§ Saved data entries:
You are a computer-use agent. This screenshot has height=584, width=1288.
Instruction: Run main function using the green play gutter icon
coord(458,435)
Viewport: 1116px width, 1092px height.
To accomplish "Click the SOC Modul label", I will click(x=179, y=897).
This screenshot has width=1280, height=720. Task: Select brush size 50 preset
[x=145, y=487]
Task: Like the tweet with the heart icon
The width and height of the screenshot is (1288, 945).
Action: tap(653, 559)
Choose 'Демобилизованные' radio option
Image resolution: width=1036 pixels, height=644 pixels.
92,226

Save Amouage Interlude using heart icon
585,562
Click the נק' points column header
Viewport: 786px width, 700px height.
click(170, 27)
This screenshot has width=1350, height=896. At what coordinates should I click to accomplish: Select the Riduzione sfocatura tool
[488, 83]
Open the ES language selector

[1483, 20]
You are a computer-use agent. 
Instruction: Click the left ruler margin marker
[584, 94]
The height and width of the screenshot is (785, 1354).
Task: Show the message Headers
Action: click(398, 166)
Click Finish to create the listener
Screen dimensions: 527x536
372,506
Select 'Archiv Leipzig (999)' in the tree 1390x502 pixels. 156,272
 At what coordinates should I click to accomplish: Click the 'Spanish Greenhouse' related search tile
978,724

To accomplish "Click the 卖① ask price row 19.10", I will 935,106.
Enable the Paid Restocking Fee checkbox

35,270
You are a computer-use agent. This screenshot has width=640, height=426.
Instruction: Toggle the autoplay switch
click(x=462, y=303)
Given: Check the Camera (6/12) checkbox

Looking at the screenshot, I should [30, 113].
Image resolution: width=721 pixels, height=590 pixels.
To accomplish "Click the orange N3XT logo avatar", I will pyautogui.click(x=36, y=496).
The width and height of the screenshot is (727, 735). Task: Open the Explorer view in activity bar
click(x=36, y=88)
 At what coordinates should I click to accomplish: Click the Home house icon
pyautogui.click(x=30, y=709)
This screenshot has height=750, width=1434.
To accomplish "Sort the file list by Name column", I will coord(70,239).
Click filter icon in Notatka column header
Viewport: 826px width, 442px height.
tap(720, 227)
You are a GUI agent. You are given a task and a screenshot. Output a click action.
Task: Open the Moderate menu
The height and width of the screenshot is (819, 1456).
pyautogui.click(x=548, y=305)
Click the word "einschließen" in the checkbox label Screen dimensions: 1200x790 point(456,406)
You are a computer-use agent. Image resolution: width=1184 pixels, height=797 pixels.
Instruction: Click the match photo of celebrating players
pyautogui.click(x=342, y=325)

§ Task description: Would you please give the number of lines in the data above that contain the string "computer"? Reply with that number only.

§ Expected answer: 4